PRomotion des Initiatives Sociales en Milieux Educatifs

En juillet 2016, les Zones d’Education Prioritaires en France compteront 35 ans… L’occasion de faire un bilan sur les différentes politiques d’éducation prioritaire mises en œuvre par les différents gouvernements depuis. Qui peut mieux le faire que Jean-Yves Rochex, professeur en Sciences de l’Education (ESCOL-Paris 8) qui suit cette question depuis des années ?  Pour ce faire, il s’appuie sur une recherche comparative européenne mais centre néanmoins son propos sur le cas français. Pour lui, ces politiques d’éducation prioritaire ont connu des alternances entre soutien politique et mises en sommeil. Il dégage trois « âges » ou trois modèles des politiques d’éducation prioritaire en France et en Europe. 35 ans après, il est possible de tirer des conclusions sur ce qui a fonctionné ou moins bien fonctionné et de se poser la question de ces politiques au sein de la Refondation de l’école : quelles perspectives pour les politiques d’éducation prioritaire ?
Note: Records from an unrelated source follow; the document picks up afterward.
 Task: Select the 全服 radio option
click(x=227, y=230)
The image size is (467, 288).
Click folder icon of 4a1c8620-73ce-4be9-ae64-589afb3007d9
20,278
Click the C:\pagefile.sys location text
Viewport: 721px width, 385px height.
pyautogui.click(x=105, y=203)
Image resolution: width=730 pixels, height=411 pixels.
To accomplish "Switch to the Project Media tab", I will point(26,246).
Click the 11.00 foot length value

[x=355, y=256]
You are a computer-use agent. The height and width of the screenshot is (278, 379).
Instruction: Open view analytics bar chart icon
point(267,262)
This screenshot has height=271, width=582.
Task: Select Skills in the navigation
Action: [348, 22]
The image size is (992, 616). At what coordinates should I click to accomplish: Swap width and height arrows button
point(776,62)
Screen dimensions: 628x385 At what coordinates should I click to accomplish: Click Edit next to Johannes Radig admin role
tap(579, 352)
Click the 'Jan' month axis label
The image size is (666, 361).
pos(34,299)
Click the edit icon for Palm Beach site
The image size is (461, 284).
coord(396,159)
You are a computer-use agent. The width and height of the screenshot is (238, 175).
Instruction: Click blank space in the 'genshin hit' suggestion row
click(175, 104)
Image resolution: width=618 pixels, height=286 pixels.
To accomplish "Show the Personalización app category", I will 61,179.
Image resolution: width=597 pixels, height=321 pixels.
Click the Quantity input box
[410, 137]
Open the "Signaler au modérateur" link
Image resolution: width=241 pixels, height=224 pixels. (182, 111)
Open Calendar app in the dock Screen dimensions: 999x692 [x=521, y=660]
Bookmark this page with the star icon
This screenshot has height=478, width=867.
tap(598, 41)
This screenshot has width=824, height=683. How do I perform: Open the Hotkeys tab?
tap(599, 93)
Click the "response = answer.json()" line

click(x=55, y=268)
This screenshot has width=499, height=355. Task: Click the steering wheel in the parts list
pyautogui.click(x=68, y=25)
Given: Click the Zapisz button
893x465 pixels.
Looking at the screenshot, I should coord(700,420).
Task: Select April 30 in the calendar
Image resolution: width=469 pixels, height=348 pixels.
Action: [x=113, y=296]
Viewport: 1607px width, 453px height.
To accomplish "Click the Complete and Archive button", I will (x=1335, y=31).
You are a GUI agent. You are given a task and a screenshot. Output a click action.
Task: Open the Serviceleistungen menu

Trois « âges » de Politique d’Education Prioritaire en France depuis 35 ans

D’emblée, il est possible de définir les politiques d’éducation prioritaire comme une politique ciblée spécifique, qui serait là « pour donner plus à ceux qui ont moins », selon la formule consacrée : elles visent en effet à agir sur un désavantage scolaire à travers des dispositifs ou des programmes d’action, ciblés sur des catégories sociales définies au préalable. La France, comme l’Europe, a connu trois modèles différents de politique d’éducation prioritaire, faits à la fois de continuité pédagogique et de continuité réglementaire, même si les objectifs ou les conceptions ont pu varier selon les périodes. L’origine en est une politique compensatoire de lutte contre la pauvreté aux Etats-Unis dans les années 60. Les trois modèles définis ne s’opposent pas forcément les uns aux autres, ils se superposent plutôt, s’empilent les uns sur les autres, s’additionnent, se complètent.

Le premier âge

En France, ces politiques naissent en 1981, la première circulaire sur ce sujet datant précisément du 1er juillet 1981 et fixant comme objectif à cette politique de contribuer à corriger l’inégalité sociale, en apportant de la « démocratisation » (aujourd’hui, il est à noter que ce terme a presque disparu des textes !).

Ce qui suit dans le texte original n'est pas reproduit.